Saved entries
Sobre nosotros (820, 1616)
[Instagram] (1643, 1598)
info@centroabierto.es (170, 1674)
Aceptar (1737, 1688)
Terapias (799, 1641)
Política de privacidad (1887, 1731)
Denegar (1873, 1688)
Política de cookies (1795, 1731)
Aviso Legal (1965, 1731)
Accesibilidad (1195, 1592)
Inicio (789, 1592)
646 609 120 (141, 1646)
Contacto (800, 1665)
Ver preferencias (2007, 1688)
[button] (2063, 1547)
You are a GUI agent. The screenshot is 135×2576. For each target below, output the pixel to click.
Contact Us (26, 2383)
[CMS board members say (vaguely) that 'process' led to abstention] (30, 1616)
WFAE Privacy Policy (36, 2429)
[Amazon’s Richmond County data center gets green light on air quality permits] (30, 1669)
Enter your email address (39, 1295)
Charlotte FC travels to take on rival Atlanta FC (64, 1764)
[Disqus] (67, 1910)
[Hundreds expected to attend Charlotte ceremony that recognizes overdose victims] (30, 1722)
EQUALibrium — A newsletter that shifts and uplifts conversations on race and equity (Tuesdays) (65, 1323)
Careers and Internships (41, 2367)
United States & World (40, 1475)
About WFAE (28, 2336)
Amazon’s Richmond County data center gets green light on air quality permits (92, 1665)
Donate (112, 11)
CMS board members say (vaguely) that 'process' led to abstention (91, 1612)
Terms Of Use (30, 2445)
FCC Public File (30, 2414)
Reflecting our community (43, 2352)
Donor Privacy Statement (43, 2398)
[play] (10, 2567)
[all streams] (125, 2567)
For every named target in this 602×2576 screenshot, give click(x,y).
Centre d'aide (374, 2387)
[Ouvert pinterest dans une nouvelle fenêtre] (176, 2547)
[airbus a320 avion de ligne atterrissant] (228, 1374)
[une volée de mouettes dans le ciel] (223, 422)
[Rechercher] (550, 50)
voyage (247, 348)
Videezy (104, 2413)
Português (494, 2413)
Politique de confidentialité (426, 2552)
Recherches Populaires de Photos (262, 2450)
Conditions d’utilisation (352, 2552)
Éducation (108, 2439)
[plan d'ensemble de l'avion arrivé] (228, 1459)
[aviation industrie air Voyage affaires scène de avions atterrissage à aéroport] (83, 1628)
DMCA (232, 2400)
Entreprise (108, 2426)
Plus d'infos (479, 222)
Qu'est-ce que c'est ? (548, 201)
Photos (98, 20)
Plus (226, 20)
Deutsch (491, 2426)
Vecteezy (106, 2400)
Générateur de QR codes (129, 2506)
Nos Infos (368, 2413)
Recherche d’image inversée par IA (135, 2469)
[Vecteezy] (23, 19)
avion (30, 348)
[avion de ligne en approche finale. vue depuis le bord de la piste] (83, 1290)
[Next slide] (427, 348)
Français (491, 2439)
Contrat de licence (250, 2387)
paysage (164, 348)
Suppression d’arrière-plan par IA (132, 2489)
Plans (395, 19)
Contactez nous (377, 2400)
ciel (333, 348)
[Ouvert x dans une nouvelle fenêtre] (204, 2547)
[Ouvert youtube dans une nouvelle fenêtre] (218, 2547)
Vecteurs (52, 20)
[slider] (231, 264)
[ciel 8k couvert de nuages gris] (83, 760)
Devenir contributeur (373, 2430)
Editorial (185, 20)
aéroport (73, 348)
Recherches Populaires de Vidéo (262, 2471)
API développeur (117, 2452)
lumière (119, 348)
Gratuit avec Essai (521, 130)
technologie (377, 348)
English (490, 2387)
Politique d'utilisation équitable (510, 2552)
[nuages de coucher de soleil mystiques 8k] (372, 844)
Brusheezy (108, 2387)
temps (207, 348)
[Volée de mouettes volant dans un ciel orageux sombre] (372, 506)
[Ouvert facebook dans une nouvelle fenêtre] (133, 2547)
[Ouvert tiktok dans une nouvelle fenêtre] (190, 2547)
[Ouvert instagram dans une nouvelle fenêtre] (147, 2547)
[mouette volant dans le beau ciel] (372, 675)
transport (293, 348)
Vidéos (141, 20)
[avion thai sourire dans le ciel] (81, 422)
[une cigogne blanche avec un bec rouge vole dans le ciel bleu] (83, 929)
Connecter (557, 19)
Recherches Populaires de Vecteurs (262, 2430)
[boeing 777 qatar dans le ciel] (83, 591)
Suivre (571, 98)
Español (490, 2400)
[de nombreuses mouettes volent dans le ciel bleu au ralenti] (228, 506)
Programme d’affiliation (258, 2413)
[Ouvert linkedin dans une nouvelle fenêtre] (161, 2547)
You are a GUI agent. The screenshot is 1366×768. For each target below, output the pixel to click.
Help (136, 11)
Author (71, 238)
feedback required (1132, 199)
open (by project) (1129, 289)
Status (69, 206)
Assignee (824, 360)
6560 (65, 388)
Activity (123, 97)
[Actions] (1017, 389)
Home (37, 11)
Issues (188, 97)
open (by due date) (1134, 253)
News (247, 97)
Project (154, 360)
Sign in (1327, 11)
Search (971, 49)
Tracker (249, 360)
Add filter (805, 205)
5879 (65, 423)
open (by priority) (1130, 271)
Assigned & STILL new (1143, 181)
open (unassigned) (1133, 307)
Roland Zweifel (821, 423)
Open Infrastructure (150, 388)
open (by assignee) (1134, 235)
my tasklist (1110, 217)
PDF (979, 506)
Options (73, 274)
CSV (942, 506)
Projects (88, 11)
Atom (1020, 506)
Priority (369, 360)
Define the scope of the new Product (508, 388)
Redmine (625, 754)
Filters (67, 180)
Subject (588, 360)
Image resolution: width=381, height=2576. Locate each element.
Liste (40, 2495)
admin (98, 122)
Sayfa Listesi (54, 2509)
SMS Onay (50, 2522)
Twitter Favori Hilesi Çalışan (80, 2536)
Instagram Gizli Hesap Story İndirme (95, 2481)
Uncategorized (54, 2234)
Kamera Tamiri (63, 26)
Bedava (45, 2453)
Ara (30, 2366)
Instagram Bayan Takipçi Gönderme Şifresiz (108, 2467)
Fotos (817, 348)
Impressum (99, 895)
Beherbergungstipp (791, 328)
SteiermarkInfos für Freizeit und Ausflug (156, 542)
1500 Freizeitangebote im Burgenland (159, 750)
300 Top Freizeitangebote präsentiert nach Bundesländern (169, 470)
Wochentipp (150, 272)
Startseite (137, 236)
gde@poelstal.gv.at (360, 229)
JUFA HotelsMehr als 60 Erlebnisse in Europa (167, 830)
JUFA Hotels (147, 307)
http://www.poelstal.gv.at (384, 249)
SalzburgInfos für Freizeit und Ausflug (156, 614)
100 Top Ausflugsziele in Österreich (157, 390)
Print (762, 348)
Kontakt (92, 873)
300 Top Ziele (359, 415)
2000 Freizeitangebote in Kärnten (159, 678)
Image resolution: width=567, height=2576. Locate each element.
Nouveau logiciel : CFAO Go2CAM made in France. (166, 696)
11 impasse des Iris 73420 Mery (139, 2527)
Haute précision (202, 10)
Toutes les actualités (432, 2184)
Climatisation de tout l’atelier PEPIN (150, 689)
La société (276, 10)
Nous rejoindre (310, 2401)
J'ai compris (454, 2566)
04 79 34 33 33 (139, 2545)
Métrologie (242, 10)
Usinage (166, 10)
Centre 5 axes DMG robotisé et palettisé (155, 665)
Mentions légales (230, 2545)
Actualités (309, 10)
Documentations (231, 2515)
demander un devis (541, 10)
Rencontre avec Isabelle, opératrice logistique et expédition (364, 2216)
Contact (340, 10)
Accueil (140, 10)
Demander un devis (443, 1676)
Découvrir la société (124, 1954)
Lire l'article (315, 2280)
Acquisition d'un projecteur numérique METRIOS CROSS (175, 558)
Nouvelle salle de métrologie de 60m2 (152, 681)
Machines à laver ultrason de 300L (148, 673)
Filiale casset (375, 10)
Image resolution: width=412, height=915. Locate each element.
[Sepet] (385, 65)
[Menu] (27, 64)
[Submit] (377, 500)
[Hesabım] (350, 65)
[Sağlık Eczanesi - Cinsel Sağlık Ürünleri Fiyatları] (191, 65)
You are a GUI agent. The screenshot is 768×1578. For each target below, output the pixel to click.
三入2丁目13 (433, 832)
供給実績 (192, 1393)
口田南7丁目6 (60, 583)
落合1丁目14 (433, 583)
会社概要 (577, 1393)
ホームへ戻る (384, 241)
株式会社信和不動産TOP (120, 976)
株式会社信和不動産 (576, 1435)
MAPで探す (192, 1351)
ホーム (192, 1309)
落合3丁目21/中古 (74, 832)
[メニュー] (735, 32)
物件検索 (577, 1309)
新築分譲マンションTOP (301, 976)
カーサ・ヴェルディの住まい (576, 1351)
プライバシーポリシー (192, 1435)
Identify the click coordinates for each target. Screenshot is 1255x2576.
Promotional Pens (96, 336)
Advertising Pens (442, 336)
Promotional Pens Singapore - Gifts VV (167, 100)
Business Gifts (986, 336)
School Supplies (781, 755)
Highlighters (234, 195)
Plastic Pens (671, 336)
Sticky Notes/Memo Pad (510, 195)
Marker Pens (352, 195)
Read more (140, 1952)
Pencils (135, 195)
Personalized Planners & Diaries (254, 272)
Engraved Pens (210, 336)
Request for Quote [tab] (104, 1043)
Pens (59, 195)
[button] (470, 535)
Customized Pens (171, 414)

• _TASK INSTRUCTIONS_:
From the entries above, extract only the lines running from the one containing "[CMS board members" through the one containing "[Hundreds expected to", inclusive.

• _TASK RESULT_:
[CMS board members say (vaguely) that 'process' led to abstention] (30, 1616)
WFAE Privacy Policy (36, 2429)
[Amazon’s Richmond County data center gets green light on air quality permits] (30, 1669)
Enter your email address (39, 1295)
Charlotte FC travels to take on rival Atlanta FC (64, 1764)
[Disqus] (67, 1910)
[Hundreds expected to attend Charlotte ceremony that recognizes overdose victims] (30, 1722)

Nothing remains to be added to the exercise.